Bug 144992

Summary: OpenLDAP 2.2.13 bug causes outlook "unavailable critical extension"
Product: [Fedora] Fedora Reporter: Troels Liebe Bentsen <tlb>
Component: openldapAssignee: Jay Fenlason <fenlason>
Status: CLOSED CURRENTRELEASE QA Contact:
Severity: high Docs Contact:
Priority: medium    
Version: 3CC: jfeeney, joshkel, wcooley
Target Milestone: ---   
Target Release: ---   
Hardware: All   
OS: Linux   
URL: http://www.openldap.org/software/release/changes.html
Whiteboard:
Fixed In Version: 2.2.29 Doc Type: Bug Fix
Doc Text:
Story Points: ---
Clone Of: Environment:
Last Closed: 2006-05-05 14:29:58 UTC Type: ---
Regression: --- Mount Type: ---
Documentation: --- CRM:
Verified Versions: Category: ---
oVirt Team: --- RHEL 7.3 requirements from Atomic Host:
Cloudforms Team: --- Target Upstream Version:
Embargoed:

Description Troels Liebe Bentsen 2005-01-13 15:30:31 UTC 
From Bugzilla Helper:
User-Agent: Mozilla/5.0 (X11; U; Linux i686; en-US; rv:1.7.5)
Gecko/20041214 Firefox/1.0

Description of problem:
OpenLDAP should be upgraded to 2.2.20 or downgraded to a old 2.1
version, a number of things are broaken in 2.2.13, such as paged
access that allot of LDAP clients make use of, it has several memmory
leaks and locking bugs in the bdb backend, for upgrading it should
only be a matter of getting the new tar.gz, removing unneeded patches
and doing a recompile.

Version-Release number of selected component (if applicable):
2.2.13

How reproducible:
Always

Steps to Reproduce:
1. Using paged access from a ldap client.
2. A allot more: http://www.openldap.org/software/release/changes.html
3.
    

Additional info:
Comment 1 David Timms 2005-01-30 12:35:25 UTC 
see also openldap bug for this problem - pagedResults in back-ldap

http://www.openldap.org/its/index.cgi/Software%20Enhancements?id=3283;selectid=3283

With openldap-2.2.13-2 rpm in place, openldap as the corporate
directory is useless with ms outlook 2002 and 2003 ldap clients. Every
time the user types into the To: box, outlook attempts to search the
ldap directory, but the response is error "unavailable critical
extension", and this is displayed to the user. The user never gets to
see responses from the search.

I'd be happy to test openldap version (eg 2.2.23) as an rpm if someone
is willing to build such.

I am guessing this is a pretty big market to be having problems with.

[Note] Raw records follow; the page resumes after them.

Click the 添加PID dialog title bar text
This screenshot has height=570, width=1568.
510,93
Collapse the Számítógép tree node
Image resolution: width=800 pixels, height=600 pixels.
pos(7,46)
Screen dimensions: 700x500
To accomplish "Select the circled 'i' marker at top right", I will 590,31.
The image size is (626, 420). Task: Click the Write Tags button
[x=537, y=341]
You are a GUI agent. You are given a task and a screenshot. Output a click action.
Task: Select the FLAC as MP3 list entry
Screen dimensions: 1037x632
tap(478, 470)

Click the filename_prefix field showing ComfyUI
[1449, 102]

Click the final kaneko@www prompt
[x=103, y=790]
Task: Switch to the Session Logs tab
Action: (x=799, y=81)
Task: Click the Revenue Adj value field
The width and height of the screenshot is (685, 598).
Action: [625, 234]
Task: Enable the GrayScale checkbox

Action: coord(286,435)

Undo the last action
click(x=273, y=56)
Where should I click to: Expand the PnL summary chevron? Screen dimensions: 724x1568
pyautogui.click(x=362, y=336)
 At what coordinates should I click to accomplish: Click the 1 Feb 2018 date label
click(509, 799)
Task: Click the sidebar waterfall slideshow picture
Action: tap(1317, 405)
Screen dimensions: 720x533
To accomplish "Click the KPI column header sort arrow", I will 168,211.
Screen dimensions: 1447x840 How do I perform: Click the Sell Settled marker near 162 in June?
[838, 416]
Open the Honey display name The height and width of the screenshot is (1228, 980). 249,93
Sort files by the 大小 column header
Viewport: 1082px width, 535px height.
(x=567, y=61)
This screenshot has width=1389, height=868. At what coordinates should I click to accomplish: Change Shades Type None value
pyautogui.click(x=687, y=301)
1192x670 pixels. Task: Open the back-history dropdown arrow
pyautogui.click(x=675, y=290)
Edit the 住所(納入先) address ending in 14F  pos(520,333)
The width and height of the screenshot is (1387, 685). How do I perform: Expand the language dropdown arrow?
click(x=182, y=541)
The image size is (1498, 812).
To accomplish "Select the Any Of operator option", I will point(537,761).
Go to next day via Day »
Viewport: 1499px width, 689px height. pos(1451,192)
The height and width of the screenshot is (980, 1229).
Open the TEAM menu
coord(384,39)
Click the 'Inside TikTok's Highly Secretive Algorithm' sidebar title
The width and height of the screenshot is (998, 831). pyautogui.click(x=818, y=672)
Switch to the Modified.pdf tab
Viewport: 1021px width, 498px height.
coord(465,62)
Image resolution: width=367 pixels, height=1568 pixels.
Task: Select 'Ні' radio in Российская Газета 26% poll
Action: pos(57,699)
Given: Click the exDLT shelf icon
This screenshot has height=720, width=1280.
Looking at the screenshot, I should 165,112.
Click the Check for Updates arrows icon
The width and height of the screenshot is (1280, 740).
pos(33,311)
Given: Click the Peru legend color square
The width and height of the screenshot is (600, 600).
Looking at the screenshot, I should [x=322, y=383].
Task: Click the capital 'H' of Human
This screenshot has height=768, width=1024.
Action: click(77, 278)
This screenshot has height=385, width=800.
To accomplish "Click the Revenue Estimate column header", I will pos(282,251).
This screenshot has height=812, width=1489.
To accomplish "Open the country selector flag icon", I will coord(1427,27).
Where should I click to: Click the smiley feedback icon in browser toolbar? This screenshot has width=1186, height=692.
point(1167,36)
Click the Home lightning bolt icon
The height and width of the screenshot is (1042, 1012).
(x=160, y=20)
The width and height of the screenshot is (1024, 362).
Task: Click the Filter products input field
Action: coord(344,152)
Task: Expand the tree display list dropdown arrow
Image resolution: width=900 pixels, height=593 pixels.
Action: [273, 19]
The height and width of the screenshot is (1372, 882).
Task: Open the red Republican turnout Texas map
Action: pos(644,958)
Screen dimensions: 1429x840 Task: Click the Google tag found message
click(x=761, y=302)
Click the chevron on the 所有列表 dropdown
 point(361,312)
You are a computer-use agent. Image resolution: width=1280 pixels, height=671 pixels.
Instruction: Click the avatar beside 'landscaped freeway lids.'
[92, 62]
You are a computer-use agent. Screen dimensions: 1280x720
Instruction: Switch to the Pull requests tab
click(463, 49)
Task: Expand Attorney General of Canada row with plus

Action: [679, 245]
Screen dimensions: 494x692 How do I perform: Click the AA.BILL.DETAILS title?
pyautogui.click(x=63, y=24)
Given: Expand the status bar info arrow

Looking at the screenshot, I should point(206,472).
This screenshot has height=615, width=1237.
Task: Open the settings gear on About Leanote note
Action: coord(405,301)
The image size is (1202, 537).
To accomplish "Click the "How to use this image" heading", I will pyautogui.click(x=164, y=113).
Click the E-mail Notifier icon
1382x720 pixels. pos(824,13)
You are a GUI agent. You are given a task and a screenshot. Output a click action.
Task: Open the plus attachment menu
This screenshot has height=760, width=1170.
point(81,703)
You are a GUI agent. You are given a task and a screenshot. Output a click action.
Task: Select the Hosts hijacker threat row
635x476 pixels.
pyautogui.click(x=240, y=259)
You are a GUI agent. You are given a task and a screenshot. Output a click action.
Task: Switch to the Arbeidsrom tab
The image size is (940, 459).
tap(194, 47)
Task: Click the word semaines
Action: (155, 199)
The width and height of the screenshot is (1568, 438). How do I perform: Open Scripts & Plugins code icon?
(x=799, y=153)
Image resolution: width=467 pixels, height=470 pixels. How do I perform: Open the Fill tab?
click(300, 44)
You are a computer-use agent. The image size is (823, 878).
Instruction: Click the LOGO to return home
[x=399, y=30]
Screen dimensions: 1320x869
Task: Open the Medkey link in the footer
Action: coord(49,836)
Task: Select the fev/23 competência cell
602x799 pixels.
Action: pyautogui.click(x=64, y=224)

note: I suggest changing title:
OpenLDAP 2.2.13 not fit for normal use.
to:
OpenLDAP 2.2.13 bug causes outlook "unavailable critical extension"
so that the size of the problem (outlook 2002/2003 users) is
indicated, and so that it's easier to find in bugzilla based on the
outlook error message.
Comment 2 Jay Fenlason 2005-10-19 01:06:17 UTC 
I've put experimental 2.2.29 i386 rpms on http://people.redhat.com/fenlason/  
Make sure you back up everything LDAP related before you install them!  Can 
you try them out and report whether they solve this problem without 
introducing too many new ones?  The 2.2.13->2.2.29 upgrade introduces enough 
incompatability issues that I haven't decided whether to push it for FC3 or 
not.  I only have test ldap installations, so I can't tell how bad (if at all) 
the incompatabilities are in practice.
Comment 3 John Thacker 2006-05-05 14:29:58 UTC 
FC4 has 2.2.29, FC5 has 2.3.19.  FC3 is now Fedora Legacy and this does
not seem like a security bug.  Closing.